## Prompt 1
In the excerpt on Korean case suffixes, what do Lee and Ramsey say the -rVr forms are believed to represent?
## Prompt 2
List the five allomorphs of the accusative suffix in earlier Korean given in the excerpt on Korean case suffixes.
## Prompt 3
Write the next part of the excerpt on Korean case suffixes, picking up after its final sentence.

___ Page excerpt

3. ɣolləgə(ə)r, ɣoləlgə(ə)r, or ɣolələgə(ə)r '?'

I have not seen the first four characters by themselves, so I do not know whether this is a stem plus the fifth character or a five-character bare root.

To avoid a root-internal sequence of three consonants which is unlikely in Altaic (ɣollgə(ə)r), I chose to break up the cluster with a schwa: ɣolləgə(ə)r, ɣoləlgə(ə)r, or ɣolələgə(ə)r.

*5.27.3:18: In earlier Korean, there were five allomorphs of the accusative suffix:

stem final \ stem vowel type	yin	yang
consonant	-ɯr	-ʌr
vowel	-rɯr	-rʌr
vowel	-r

In modern Korean, the yin/yang distinction has been lost, leaving only -ŭl [ɯl] and -rŭl [rɯl]:

MK na-r ~ na-rʌr > modern na-rŭl [narɯl] 'me'

MK nu-r ~ nu-rɯr > modern nugu-rŭl [nugurɯl] 'whom' (the -gu is an interrogative ending that became part of the stem)

According to Lee and Ramsey (2011: 188), the -rVr forms are "believed to represent a doubling of the particle". They believe that the -nVn forms of the topic particle have a similar origin. Are there any other cases of such doubling outside Korean?

______
___ Data extract

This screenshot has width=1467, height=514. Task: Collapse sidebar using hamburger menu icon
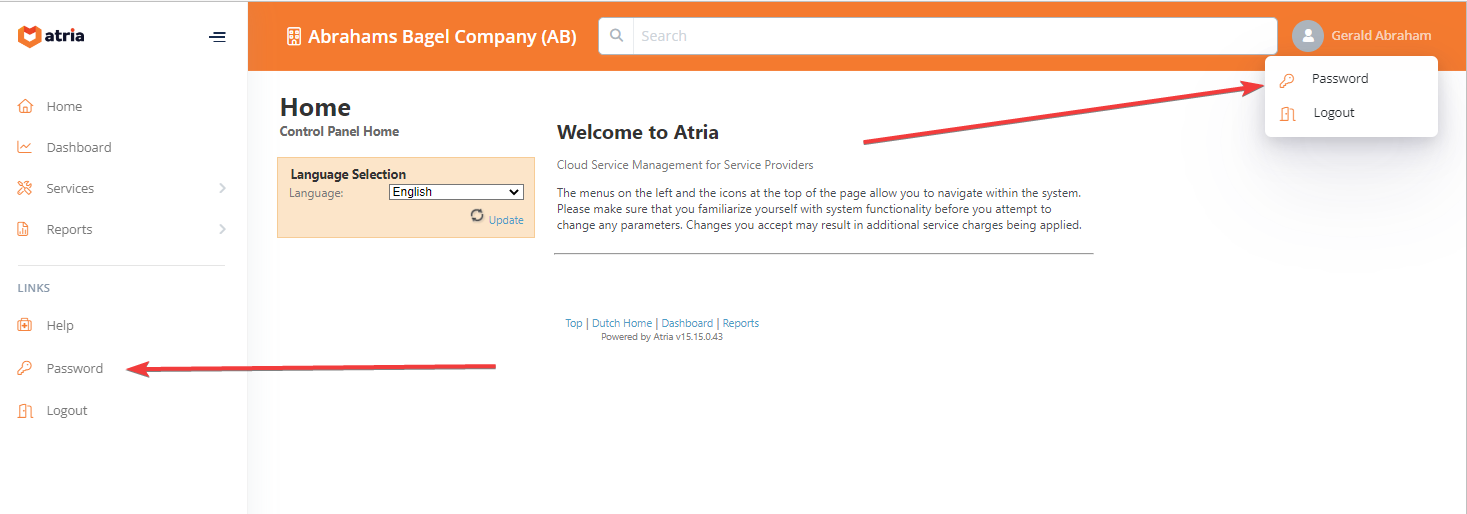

______

## Your response 1
A doubling of the particle.

## Your response 2
-ɯr, -ʌr, -rɯr, -rʌr, -r

## Your response 3
14.5.25.23:59: <RA>-CONSTRUCTION 7: THE LAST HUR-<RA>

I forgot to mention the following wild notion in part 6, so I'm going to add one more installment to this series.

036-177 <xu*.?>

was (1) the Khitan equivalent of 'Liao' and (2) pronounced <xu.ra> (Kane 2009: 162), what if the mysterious

261-362-084 <l.iau.ra>

was another spelling of that word?

If Khitan small script characters had multiple dissimilar readings (as opposed to multiple related readings like <ra> ~ <ar> which I proposed for 084; see Kane 2009: 33), could groups of characters be read like nonhomophonous (near-)synonyms? Could 261-362 <l.iau> double as a special spelling of xura with 084 <ra> added as a phonetic clarifier to tell the reader to read 261-362 as xura rather than as the default liau? Such usage has parallels in Japanese jukujikun:

Reading	Regular (sum of its parts)	Irregular with phonetic clarifiers
Khitan	<l.iau> liau 'Liao' (unattested!)	<l.iau.ra> xura 'Liao' (not *liaura)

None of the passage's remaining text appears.